If we look at the consumer communications market as a whole, we realize that no company owns more than 25% of it (or even 10% depending on how we define it). In certain local areas, competition is lacking. This combination of new technologies and the fact that all of the players are going national means that now is not a good time to get in the way.



Imagine you get in your car, head out on I80 and then I580 east. As you approach Modesto you head south to merge onto I5 south.
But there's a backup and eventually some guy comes up to your car. You roll down the window and he asks "Where are you going?" You say "Fresno", and he says "Hmm. Well, LA bid way more than Fresno for QoS (quality of service) on I5, and most of these cars are headed for LA. So I'm afraid you'll need to pull off onto the shoulder and wait until the congestion clears up a bit."
That's highway non-neutrality. I assume you can see how that would translate into net non-neutrality?
If there were sufficient backbone bandwidth and router capacity to move all data through at maximum capacity then the telecoms would have nothing to sell -- there would be no point in buying higher QoS, as everything would move quickly anyway.
The only way that buying QoS bonuses would help is when things get congested, and consequently, that means that some lower bidding site has packets sitting and waiting for the higher priority traffic to get through (ie. higher bidding sites).
If I5 were empty, it wouldn't matter. If it were busy, then Fresno bound traffic gets screwed by the richer LA traffic.
Do you understand now?
Posted by: jv | 22 June 2006 at 01:26 AM
Hey there jv, I understood it from the beginning. Do you understand the difference between neutrality and QoS? Do you know why we use QoS even in uncongested situations?
Here's help: http://blogs.zdnet.com/Ou/?p=244.
What you are describing is speculative. That's problem 1 -- passing laws that foreclose technical choices.

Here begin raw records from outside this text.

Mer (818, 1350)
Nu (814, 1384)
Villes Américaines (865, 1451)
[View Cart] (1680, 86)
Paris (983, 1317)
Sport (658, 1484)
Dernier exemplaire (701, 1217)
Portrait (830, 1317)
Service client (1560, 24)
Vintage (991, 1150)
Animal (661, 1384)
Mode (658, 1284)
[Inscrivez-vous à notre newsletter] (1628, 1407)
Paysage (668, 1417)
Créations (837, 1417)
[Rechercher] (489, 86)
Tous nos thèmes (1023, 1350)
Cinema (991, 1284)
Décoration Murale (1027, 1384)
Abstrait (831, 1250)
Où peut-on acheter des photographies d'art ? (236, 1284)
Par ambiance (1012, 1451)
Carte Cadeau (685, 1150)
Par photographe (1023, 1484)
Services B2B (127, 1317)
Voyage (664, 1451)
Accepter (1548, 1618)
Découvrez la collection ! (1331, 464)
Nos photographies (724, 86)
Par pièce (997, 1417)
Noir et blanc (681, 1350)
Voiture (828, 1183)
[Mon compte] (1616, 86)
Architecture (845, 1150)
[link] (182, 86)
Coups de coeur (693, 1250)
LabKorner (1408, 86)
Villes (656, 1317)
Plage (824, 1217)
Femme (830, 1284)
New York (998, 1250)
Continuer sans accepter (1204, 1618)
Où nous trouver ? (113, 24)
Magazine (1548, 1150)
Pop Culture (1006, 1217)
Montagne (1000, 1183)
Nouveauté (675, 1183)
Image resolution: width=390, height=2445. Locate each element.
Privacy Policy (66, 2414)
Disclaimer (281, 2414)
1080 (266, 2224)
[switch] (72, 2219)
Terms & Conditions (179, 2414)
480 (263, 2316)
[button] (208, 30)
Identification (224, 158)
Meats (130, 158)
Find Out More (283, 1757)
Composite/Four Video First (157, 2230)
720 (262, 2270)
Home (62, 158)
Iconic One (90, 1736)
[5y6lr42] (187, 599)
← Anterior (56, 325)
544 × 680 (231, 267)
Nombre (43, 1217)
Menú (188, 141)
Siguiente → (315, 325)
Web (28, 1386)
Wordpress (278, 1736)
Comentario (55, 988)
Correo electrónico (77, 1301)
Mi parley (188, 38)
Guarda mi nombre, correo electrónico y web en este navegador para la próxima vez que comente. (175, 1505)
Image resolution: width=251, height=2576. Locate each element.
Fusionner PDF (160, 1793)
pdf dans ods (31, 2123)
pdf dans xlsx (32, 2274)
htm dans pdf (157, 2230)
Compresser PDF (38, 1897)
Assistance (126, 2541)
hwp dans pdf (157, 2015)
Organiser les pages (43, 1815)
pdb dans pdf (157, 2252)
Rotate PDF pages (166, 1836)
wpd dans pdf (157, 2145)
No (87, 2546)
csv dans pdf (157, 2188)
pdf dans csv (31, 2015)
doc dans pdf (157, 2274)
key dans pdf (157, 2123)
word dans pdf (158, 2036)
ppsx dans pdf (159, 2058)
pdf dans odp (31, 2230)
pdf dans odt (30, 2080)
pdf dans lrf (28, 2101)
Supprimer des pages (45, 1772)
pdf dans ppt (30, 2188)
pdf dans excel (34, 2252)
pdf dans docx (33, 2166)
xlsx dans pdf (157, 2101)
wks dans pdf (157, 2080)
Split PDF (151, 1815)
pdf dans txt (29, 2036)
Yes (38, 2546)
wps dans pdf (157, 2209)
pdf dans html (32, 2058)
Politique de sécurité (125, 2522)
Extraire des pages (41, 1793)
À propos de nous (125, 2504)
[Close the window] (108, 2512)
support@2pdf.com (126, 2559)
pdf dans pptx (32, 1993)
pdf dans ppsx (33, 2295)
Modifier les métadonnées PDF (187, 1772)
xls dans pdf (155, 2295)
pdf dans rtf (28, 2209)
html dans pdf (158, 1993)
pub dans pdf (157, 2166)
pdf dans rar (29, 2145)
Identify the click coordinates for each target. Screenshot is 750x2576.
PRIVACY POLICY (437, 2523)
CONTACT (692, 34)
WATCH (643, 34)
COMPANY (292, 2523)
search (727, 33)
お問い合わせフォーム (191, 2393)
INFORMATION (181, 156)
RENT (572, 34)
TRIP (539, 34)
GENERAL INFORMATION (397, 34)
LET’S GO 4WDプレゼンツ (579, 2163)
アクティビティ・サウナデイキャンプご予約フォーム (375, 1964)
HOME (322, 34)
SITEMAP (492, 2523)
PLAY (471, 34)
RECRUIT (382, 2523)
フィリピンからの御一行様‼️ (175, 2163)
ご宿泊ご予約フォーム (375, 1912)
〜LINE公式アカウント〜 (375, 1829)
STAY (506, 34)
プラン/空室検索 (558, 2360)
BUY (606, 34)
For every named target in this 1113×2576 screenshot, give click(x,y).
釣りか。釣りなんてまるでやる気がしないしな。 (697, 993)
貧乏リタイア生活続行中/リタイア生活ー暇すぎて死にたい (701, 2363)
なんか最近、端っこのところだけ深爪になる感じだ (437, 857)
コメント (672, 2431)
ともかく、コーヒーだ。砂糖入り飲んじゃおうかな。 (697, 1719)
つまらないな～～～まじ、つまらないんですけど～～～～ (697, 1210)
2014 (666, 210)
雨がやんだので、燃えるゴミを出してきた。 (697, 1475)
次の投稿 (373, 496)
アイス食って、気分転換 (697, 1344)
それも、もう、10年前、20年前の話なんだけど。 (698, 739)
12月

Secondly, throwing bandwidth at the problem can help, but it's inefficient. 50Mb/s with QoS can provide as much consumer benefit as 100Mb/s without. There will always be a demand for more bandwidth. QoS: quality of service. Get it?
Third, there is no practical way to have multiple, competitive roads. There is plenty of room for competition with networks. Physical roads are a very poor analogy: http://weblog.ipcentral.info/archives/2006/06/previews_of_the.html
Do you think that FedEx somehow slows down the postal service? Do airlines clog the highways?
Let us know if you have some more boilerplate.